Los fantasmas de Varsovia
Bruno Ríos
Autor: David Toscana
Título: La ciudad que el diablo se llevó.
Editorial: Alfaguara, 2013
Siempre que termino una novela de David Toscana se hace el silencio. Después, tras unos momentos, comienza la ardua tarea de hilvanar lo leído, de comprender el absurdo. Lo mismo pasó con La ciudad que el diablo se llevó, la última entrega del escritor regiomontano. Y es que desde el comienzo uno como lector se enfrenta a un cúmulo extraño de personajes que terminan por extrañarse. Con una voz contundente, tragicómica y melancólica a la vez, Toscana dibuja los restos de Varsovia: “Se hablaba de seis millones de polacos muertos a causa de la guerra. ¿De qué hubieran muerto si no? Otra vez comenzarían a llegar los que se atragantaron con un salchichón, resbalaron de una azotea, los que no quisieron llamar al electricista para ahorrarse unos zlotys, los niños que se beben el keroseno” (50).
¿Qué hacer con una ciudad que ha dejado de serlo, con los restos de una ciudad desierta? A veces pienso que la respuesta a esta pregunta está en las líneas invisibles del texto, en lo subterráneo de una novela que se escribe casi al azar. Con un absurdo fino, Varsovia no está ya poblada de una pujante economía europea, ni de una diversidad de personas, ni de los tan cotidianos actores. Casi en un teatro, los personajes de La ciudad que el diablo se llevó no son personas sino fantasmas que siguen un diálogo, un destino que no se explica sin un guion. Un barbero sin una pierna, un hombre que sin razón aparente vende globos en la plaza de la ciudad, una mujer que vive en el olvido, una prisión llena de esbozos de hombres, un sacerdote que levanta a los muertos: “Tenemos un grupo. Nos emborrachamos para celebrar que estamos vivos. Suena mejor que ir a la iglesia. ¿Dónde se reúnen?” (102). Estos son los fantasmas de Varsovia.
En capítulos breves, que bien pueden tener un orden u otro, Toscana fragmenta los pedazos de la ciudad que quedan a la vista. Tanto en su narración como en sus espacios, después de que cayó la primera bomba, todo se volvió curvo. La ciudad se torna tan absurda como sus habitantes, tan sitiada como sus fantasmas. Con gran agilidad y un tono demasiado ligero para sus temas, Toscana entrega en esta novela el temor a lo perdido.

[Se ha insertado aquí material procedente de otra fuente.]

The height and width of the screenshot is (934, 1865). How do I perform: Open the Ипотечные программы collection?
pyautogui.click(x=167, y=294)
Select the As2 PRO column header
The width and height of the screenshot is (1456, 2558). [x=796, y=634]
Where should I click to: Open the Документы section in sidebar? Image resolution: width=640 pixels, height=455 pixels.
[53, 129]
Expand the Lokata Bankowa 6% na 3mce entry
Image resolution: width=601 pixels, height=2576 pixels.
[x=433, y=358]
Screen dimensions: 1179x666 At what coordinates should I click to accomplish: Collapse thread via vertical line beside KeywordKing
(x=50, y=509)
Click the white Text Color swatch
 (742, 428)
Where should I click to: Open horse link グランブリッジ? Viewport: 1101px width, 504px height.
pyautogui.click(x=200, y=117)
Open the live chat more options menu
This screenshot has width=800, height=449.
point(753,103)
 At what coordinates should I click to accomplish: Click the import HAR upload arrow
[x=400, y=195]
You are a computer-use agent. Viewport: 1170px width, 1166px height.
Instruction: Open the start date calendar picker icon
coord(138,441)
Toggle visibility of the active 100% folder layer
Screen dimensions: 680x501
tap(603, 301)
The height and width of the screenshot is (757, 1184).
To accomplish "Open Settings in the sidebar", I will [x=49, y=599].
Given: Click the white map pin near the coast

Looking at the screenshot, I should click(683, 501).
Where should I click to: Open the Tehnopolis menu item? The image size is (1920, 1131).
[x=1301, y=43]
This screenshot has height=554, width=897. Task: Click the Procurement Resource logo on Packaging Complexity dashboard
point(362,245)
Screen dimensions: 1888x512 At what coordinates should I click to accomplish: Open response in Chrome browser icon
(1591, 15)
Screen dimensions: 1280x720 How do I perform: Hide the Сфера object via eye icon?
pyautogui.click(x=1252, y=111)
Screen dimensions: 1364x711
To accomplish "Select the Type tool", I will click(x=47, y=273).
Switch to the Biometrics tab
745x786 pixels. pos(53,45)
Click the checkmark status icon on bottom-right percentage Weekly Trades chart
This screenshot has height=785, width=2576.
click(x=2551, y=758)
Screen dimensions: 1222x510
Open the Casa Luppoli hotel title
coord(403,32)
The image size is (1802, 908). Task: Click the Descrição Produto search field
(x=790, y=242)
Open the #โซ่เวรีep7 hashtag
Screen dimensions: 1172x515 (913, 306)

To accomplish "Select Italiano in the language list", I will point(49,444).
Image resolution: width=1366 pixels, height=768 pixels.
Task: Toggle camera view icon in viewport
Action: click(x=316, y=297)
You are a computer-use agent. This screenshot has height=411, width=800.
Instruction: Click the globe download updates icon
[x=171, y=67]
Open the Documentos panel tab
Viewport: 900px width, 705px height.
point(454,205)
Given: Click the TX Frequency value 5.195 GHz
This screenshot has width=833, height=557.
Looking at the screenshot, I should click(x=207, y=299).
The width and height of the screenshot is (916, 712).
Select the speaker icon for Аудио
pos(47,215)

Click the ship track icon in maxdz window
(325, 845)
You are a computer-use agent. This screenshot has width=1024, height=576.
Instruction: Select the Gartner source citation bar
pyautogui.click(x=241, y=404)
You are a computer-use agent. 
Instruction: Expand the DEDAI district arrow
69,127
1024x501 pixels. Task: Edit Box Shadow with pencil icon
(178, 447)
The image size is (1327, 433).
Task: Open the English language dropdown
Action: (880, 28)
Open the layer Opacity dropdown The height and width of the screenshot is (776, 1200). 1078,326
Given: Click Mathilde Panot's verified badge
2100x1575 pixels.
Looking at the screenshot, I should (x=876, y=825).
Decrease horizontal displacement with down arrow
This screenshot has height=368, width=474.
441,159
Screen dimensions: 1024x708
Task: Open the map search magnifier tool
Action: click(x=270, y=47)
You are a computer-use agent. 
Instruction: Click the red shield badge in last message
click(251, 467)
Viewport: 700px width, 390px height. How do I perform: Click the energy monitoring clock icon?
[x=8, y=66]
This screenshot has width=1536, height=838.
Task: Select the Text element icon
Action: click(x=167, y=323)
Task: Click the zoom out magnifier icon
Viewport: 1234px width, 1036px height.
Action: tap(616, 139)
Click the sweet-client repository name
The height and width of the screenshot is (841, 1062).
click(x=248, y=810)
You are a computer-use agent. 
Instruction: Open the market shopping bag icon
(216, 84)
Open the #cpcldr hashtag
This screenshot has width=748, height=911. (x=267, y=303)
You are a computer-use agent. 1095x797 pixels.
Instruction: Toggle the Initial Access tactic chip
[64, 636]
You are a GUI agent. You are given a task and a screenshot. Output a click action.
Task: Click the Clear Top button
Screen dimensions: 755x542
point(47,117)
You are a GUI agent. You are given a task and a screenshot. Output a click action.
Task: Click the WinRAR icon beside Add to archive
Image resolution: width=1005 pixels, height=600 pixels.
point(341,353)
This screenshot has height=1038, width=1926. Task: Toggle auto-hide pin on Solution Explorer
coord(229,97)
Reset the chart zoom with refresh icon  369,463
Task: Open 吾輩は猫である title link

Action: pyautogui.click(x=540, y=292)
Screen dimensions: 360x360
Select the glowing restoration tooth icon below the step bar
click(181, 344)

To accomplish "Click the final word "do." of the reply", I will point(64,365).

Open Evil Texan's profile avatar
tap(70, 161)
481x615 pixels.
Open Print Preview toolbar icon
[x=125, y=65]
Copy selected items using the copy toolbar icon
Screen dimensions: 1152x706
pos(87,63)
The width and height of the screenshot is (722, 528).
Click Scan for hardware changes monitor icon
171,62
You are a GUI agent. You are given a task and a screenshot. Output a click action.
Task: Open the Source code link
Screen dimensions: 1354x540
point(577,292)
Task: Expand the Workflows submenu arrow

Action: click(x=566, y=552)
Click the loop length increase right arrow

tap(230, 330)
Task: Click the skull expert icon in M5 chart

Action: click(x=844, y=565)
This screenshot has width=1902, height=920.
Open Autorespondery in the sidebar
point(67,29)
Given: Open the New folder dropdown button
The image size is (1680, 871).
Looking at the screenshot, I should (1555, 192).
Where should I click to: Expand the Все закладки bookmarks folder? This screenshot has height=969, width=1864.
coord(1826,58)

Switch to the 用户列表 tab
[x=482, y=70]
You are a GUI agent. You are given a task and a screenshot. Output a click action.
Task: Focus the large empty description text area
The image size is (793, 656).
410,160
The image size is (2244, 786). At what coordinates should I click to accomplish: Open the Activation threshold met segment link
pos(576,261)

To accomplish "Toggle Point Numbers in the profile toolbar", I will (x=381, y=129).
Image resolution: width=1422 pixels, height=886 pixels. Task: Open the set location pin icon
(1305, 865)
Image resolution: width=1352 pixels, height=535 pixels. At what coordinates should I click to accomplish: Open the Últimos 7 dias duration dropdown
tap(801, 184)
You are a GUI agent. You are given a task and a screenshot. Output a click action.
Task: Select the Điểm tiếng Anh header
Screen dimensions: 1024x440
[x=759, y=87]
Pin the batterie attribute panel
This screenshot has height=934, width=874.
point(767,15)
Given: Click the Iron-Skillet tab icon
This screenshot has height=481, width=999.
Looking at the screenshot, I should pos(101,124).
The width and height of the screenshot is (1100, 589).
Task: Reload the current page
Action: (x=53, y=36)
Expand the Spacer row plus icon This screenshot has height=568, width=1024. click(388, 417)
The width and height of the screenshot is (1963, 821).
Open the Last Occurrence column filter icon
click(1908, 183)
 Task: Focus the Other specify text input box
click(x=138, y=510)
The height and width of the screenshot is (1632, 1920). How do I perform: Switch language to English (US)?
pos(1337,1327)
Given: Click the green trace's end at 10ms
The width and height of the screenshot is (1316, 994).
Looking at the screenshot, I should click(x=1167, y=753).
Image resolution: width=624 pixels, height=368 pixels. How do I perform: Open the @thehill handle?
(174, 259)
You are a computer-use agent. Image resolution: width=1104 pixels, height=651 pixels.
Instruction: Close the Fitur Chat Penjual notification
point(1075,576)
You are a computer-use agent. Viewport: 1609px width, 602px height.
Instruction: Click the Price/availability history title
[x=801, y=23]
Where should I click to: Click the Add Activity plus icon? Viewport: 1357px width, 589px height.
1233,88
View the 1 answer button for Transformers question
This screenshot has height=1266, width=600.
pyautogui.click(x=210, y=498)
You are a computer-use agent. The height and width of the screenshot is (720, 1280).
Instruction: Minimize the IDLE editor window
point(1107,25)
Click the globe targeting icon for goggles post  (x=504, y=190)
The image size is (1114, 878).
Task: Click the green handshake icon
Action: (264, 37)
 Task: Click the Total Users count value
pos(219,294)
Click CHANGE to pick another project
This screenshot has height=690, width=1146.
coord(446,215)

¿Cómo se extraña lo familiar, lo que se recorre y se antoja tan cotidianamente? El extrañamiento de Varsovia no solamente está en el hecho de que no es, y no volverá a ser nunca lo que era, sino que sus personajes han dejado de ser lo que eran. Pareciera que Toscana trata de buscar, tanto como su personaje novelista, la manera de darle cohesión a una ciudad derruida. Su narrador, en un imperativo, le ordena al novelista la tarea de crear algo de entre las ruinas: “Escribe unas líneas y haz sonar en tus palabras el llanto y el viento, la risa y el tiempo y el amor. Cántale a Varsovia, amigo mío, la ciudad que el diablo se llevó” (97).
Con gran maestría, Toscana construye un espacio en donde no cabe una novela, caben fragmentos de una novela. En esta ciudad, que alguna vez fue Varsovia, no cabe la memoria. Como lector, nos encontramos con historias que no se complementan todo el tiempo. Esto, diría yo, es una virtud, ya que nos permite reconstruir lo que pudiera llegar a ser la historia olvidada de Varsovia. Toscana no nos da todos los recursos, sólo pone las ruinas sobre la mesa. En medio del trauma, los fantasmas de esta novela nos invaden con una singularidad terrible; nos hacen sentir culpables de su indiferencia.
Al final, esta obra termina en un silencio con sabor agridulce. Le queda al lector reconstruirla, llenar los huecos y hacerla propia, como toda buena historia, y con nostalgia responder todas las preguntas: “¿Por qué los días felices se acaban? ¿Por qué se oxidan los juguetes? Los presos más curtidos lloran sin pudor” (145).